-- GOAL 1 --
Answer these questions using the help text on searching the list archives, one line each:
(a) What date does entering "1995" select in the "until" box?
(b) What reason is given for not supporting the US date format?
(c) What should you not try to use in the author search box?
-- GOAL 2 --
Summarize the help text on searching the list archives in two sentences.
-- GOAL 3 --
List every search box that the help text on searching the list archives mentions by name.

The author search box You can also restrict your search to
messages posted by a particular person. If you know the e-mail address of
the person who wrote the message you are interested in, this can be a very
effective way to find what you are looking for, without having to go through
dozens of unrelated messages. Note that you do not need to know the exact
e-mail address. For instance, if you know that the userid is "john" and the
host name is some machine at XYZ.COM, you can simply enter john
xyz.com in the search box. Since the author's e-mail address is a
single word, there is no concept of "close" vs. "distant," and the
AND operator is redundant: john xyz.com and john and
xyz.com are equivalent. Whatever you do, do not try to use
wildcards (e.g. "john@*.xyz.com") as this is not the correct
syntax. The author search box uses the same syntax as the subject and "Search for:" boxes. The "since" and
"until" search boxes It is not uncommon for popular mailing lists
to have archives spanning 10 or more years of activity. If the mailing list
is about technology, you may not be interested in messages that are older
than a few year. Or, alternatively, you may happen to know when
approximately the information you are looking for was posted to the list.
You can use the "Since" and "Until" boxes to restrict your search
accordingly. The syntax is very flexible and you can specify a date
and/or time in just about any of the commonly used formats: - 23
Jun 1986 (self explanatory).
- 1986-06-23 (international
date format).
- 1995 or just 95 selects 1 Jan 1995 for
the "since" box or 31 Dec 1995 for the "until" box.
- APR selects
April of the current year, 1st or 30th depending on whether this was entered
in the "since" or "until" box.
- APRIL 95 same as above,
but for the year 1995.
- TODAY-7 (7 days ago) makes it easy to
get a list of all the messages posted in the past week. You can also use
YESTERDAY or TODAY for a shorter time span.
IMPORTANT: The US date format (mm/dd or mm/dd/yy) is not supported
because it is ambiguous. Many other countries use dd/mm or dd/mm/yy instead,
and to avoid ambiguities LISTSERV only supports the international date
format, yyyy-mm-dd or yy/mm/dd. Search tips
Here are a few tips which may prove useful if you are not getting anywhere
with your search. - In most cases, you will save a lot of time by
using the "Since" and "Until" boxes to narrow your
search to a particular date range, even if it is very approximate.
- If
you know the author of the message and have his e-mail address, use the author search box to restrict your search.

-- RECORD EXTRACTS --
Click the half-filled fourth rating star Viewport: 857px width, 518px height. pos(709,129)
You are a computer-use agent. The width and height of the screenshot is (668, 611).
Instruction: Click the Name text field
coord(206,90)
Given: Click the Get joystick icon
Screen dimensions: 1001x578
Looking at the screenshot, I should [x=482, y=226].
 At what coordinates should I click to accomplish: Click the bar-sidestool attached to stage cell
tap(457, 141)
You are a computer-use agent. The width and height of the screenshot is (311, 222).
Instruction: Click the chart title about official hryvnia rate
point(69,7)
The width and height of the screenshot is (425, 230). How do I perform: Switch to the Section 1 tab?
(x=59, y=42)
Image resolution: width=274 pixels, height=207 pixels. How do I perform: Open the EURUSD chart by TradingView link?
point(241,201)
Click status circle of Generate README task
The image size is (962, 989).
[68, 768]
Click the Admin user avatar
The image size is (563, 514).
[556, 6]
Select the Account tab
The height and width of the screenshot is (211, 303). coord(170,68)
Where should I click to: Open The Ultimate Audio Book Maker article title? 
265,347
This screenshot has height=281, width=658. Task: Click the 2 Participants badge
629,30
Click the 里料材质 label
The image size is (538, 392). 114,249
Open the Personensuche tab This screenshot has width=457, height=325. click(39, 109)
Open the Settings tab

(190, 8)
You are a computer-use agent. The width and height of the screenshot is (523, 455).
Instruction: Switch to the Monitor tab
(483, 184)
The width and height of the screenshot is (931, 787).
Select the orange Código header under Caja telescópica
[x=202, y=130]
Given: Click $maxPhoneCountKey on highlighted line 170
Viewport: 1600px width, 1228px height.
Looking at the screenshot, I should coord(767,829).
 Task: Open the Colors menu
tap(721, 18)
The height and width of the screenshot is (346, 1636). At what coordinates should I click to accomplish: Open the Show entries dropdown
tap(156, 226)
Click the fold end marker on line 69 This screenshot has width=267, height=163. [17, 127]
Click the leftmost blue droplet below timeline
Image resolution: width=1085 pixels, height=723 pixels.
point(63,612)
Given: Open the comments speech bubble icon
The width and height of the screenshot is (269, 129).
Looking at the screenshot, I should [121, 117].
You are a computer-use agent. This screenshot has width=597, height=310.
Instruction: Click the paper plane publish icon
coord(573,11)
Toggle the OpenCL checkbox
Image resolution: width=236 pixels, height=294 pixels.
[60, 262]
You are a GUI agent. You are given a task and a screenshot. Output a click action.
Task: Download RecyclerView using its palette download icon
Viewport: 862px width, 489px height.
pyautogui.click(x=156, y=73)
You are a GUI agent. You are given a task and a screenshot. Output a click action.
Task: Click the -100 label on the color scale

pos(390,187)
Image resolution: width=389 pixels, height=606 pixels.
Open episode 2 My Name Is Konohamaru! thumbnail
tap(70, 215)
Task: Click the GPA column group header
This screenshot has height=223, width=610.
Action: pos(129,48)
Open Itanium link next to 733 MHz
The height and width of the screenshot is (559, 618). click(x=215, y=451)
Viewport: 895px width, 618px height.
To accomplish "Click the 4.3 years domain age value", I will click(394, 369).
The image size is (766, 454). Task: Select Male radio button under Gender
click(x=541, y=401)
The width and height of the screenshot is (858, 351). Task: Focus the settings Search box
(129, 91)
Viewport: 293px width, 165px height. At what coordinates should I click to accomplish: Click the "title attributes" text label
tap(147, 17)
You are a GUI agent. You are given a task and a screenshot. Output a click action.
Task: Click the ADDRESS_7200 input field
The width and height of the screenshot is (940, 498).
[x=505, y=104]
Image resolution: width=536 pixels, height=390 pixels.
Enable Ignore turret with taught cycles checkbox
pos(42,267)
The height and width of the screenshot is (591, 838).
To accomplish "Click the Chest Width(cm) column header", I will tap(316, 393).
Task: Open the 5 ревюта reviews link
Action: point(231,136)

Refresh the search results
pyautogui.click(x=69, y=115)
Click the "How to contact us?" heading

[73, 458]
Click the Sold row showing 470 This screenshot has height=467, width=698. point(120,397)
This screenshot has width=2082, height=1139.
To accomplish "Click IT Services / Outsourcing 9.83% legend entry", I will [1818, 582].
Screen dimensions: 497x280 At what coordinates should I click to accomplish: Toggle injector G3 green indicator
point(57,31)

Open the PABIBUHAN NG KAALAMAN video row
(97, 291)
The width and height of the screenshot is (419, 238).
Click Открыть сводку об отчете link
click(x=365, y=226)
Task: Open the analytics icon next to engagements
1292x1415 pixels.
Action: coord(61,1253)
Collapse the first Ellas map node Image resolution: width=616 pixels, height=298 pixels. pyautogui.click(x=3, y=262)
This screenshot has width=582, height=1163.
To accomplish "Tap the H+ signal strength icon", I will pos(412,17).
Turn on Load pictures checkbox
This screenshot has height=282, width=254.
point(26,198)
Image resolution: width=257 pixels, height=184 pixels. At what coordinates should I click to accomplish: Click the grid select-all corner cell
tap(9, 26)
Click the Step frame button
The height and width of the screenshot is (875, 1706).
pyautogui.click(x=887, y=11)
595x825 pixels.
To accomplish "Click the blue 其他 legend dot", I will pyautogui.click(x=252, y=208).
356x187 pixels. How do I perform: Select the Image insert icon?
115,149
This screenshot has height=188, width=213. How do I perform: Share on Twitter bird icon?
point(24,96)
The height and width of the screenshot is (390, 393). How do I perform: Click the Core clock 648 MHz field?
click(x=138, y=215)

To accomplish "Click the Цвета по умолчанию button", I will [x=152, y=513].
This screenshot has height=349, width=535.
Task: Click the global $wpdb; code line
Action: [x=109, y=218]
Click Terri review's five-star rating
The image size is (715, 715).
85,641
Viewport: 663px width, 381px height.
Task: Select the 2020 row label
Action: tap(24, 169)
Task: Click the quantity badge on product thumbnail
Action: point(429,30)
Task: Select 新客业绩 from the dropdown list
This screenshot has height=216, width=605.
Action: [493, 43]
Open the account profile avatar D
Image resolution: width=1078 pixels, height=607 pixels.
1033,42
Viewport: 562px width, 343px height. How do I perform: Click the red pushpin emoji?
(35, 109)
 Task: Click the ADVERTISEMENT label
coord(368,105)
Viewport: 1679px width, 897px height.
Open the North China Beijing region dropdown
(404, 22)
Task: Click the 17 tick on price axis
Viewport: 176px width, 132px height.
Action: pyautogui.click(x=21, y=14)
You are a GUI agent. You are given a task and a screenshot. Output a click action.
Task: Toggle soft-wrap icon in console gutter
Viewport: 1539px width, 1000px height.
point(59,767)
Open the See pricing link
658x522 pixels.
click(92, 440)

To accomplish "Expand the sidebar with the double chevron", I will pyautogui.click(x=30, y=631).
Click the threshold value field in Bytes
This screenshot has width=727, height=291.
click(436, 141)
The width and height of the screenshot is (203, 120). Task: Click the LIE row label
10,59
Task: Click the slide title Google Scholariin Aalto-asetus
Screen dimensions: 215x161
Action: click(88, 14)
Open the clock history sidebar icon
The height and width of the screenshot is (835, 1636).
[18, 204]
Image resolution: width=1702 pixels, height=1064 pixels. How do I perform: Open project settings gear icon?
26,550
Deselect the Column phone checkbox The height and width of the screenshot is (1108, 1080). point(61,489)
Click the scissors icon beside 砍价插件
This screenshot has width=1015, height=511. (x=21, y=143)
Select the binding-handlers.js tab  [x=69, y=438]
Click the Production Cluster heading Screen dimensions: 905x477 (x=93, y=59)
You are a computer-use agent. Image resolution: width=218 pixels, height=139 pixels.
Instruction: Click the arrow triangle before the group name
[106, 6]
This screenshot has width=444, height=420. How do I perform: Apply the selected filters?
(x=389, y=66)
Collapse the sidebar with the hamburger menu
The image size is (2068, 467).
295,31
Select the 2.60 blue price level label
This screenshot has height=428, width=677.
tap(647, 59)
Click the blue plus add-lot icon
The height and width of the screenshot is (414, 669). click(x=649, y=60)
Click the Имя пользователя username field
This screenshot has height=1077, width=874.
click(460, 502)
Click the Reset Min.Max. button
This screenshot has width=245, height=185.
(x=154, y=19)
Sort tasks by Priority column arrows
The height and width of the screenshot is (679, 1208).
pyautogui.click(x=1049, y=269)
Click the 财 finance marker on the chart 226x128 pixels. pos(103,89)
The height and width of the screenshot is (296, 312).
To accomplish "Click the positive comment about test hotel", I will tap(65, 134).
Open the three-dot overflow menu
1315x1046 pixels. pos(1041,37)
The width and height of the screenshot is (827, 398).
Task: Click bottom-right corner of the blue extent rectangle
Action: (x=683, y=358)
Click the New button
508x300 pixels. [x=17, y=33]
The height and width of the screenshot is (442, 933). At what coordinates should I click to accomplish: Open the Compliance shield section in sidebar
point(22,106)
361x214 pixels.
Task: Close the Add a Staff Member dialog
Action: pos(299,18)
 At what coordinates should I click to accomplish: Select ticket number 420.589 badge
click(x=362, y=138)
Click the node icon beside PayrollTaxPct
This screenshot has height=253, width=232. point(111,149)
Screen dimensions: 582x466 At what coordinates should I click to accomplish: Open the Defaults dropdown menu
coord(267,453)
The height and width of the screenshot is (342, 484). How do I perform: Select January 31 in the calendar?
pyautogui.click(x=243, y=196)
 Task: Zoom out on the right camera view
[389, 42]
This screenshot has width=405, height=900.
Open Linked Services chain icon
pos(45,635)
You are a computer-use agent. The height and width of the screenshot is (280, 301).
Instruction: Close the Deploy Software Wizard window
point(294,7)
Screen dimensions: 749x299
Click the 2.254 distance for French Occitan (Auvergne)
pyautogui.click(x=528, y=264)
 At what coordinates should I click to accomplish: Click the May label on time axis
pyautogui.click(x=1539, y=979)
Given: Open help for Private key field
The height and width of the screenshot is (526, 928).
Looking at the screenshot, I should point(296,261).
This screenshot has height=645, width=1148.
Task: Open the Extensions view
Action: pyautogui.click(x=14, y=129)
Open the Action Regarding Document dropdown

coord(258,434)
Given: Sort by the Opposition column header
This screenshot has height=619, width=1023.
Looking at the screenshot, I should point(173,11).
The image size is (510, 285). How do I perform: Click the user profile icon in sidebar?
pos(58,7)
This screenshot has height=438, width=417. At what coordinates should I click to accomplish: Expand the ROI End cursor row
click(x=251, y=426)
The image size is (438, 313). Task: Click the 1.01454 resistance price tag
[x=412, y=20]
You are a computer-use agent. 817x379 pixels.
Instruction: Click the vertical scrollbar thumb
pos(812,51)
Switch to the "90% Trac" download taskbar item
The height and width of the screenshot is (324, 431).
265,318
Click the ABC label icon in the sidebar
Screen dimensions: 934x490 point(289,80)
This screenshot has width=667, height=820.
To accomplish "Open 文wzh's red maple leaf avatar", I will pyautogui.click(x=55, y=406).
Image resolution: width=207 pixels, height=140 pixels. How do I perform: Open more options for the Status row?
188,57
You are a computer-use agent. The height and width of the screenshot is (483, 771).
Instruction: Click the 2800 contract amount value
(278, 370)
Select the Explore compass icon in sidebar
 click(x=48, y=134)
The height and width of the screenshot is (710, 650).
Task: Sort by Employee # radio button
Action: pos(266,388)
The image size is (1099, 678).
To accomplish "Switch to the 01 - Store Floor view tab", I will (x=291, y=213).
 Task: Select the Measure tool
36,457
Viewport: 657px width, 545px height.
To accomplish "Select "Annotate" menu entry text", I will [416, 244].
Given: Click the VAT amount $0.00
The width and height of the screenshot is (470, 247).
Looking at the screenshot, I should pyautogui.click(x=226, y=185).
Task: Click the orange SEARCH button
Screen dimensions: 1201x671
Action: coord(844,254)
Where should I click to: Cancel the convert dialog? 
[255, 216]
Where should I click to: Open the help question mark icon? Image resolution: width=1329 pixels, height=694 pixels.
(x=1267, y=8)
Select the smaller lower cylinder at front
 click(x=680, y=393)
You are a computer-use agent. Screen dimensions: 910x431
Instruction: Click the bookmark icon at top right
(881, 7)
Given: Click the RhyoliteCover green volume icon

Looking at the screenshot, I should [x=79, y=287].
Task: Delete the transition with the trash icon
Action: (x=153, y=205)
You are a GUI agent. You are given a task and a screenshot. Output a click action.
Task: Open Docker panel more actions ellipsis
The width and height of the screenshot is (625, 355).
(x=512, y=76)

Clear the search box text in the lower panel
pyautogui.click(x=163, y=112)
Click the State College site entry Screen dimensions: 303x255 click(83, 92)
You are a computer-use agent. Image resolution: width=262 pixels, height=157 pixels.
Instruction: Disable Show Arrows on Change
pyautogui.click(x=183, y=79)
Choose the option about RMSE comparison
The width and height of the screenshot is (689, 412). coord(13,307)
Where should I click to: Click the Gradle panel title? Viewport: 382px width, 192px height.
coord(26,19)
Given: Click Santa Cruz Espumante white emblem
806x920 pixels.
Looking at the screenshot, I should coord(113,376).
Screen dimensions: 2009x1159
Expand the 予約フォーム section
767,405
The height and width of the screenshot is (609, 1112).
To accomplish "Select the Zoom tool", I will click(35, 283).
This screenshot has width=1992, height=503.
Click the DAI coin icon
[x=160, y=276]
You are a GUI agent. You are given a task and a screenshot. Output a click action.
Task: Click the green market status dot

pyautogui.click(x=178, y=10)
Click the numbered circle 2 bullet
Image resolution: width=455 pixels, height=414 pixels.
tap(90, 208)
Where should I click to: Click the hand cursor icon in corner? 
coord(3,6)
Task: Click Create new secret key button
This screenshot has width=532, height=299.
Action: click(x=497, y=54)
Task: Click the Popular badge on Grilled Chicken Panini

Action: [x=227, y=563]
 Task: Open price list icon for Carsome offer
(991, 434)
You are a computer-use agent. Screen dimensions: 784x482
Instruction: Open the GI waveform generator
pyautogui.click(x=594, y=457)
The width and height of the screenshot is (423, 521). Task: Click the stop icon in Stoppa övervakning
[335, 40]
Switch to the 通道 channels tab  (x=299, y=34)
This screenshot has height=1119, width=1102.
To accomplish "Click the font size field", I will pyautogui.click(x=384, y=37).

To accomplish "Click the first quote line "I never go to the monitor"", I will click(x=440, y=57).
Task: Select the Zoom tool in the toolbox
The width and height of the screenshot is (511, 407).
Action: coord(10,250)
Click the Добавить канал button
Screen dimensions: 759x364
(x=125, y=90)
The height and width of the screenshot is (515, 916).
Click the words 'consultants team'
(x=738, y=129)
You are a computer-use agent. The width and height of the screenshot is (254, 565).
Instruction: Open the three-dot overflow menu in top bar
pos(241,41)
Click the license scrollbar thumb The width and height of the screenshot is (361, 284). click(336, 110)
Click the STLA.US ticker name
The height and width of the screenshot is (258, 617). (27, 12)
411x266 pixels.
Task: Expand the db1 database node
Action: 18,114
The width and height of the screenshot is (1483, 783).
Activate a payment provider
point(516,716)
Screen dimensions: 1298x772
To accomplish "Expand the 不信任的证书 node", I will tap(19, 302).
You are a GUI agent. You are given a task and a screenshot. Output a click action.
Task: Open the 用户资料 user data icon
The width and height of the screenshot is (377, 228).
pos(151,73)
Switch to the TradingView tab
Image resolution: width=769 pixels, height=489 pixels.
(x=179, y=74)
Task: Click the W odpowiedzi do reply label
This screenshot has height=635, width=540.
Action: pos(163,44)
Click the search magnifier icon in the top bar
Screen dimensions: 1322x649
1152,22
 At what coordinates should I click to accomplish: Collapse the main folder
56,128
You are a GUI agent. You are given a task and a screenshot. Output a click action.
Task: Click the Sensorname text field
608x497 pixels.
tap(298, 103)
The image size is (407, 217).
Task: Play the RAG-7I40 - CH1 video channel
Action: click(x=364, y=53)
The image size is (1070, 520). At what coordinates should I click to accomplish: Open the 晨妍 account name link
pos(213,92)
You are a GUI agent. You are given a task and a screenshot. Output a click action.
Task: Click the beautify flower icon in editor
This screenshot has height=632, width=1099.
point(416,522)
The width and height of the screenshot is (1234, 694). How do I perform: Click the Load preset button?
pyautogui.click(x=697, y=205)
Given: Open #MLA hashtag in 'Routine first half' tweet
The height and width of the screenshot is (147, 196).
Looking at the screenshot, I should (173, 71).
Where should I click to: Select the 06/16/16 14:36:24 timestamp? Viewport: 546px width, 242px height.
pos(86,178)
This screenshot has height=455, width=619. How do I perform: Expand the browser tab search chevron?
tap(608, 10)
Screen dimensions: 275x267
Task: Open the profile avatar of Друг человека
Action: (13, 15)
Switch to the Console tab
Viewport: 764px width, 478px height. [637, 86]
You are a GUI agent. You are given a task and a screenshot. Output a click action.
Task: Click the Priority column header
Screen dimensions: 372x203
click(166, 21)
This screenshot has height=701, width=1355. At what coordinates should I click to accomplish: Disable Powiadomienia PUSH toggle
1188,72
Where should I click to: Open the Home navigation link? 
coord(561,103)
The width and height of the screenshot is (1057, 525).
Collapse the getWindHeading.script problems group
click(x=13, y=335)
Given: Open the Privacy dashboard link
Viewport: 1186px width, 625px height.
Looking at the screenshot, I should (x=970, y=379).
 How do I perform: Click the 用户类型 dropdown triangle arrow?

-- RIGHT ANSWER 1 --
(a) 31 Dec 1995.
(b) It is ambiguous.
(c) Wildcards, such as "john@*.xyz.com".

-- RIGHT ANSWER 2 --
You can limit a search to messages from one author by entering all or part of that person's e-mail address, such as the userid and host name, but wildcards are not valid syntax. The "Since" and "Until" boxes restrict a search to a date range and accept many date formats, though not the US format, because it is ambiguous.

-- RIGHT ANSWER 3 --
- The author search box
- The subject box
- The "Search for:" box
- The "Since" box
- The "Until" box